Severe Autumn storms in future Western Europe with a warmer Atlantic Ocean
Post date: Oct 24, 2014 8:27:34 PM
2014/10/10. In a previous news-item (More hurricanes to hit Western Europe due to global warming) I have reported on results of a series of high-resolution future climate simulations (25km resolution) carried out at KNMI in a project named "Future Weather". Resolution is sufficiently high to admit hurricanes to be properly resolved. It was found that in a future climate these are more likely to travel in the direction of Western Europe. Higher ocean temperatures reduce their decay rates as they leave the tropical areas making it more likely to be picked up by the jet-stream, undergo extratropical transition and re-intensify. In a paper that has just appeared in Climate Dynamics, we have looked at this dataset again, and found some very interesting results. A figure from one of the most intense storms of the dataset, is pasted below, along with the abstract of the paper itself.

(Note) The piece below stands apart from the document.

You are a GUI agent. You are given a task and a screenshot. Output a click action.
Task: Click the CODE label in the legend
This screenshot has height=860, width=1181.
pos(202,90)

Fig.1. Horizontal (a–c) and vertical (d–f) fields for Amy at 3 differ- ent stages; TC (left), extratropical transition (middle) and re-intensification (right). In the upper panels, shading represents 850 hPa EPT (K), black contours are mean sea level pressure (hPa), cyan indicates 250 hPa wind speed starting at 40 m/s with 10 m/s intervals and the yellow and white contour depict 33 and 50 m/s wind speed at 850 hPa. The lower panels contain PV (PVU) in shading and contours of horizontal wind speed (thin lines indicate 20, 30 and 40 m/s, thick lines 50 and 60 m/s). At the bottom left, the location of the storm centre at the respective times.

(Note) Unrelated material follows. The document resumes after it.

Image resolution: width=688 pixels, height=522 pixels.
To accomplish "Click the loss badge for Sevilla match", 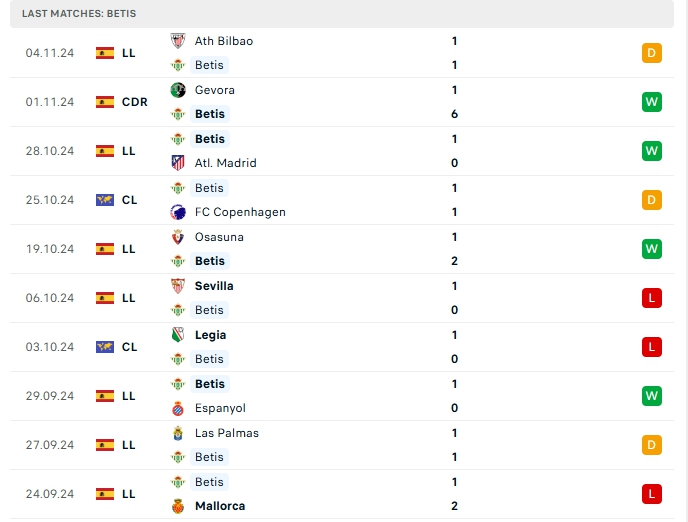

Abstract: "Simulations with a very high resolution (~25 km) global climate model indicate that more severe Autumn storms will impact Europe in a warmer future climate. The observed increase is mainly attributed to storms with a tropical origin, especially in the later part of the twentyfirst century. As their genesis region expands, tropical cyclones become more intense and their chances of reaching Europe increase. This paper investigates the properties and evolution of such storms and clarifies the future changes. The studied tropical cyclones feature a typical evolution of tropical development, extratropical transition and a re-intensification. A reduction of the transit area between regions of tropical and extratropical cyclogenesis increases the probability of re-intensification. Many of the modelled storms exhibit hybrid properties in a considerable part of their life cycle during which they exhibit the hazards of both tropical and extratropical systems. In addition to tropical cyclones, other systems such as cold core extratropical storms mainly originating over the Gulf Stream region also increasingly impact Western Europe. Despite their different history, all of the studied storms have one striking similarity: they form a warm seclusion. The structure, intensity and frequency of storms in the present climate are compared to observations using the MERRA and IBTrACS datasets. Damaging winds associated with the occurrence of a sting jet are observed in a large fraction of the cyclones during their final stage. Baroclinic instability is of great importance for the (re-)intensification of the storms. Furthermore, so-called atmospheric rivers providing tropical air prove to be vital for the intensification through diabatic heating and will increase considerably in strength in the future, as will the associated flooding risks."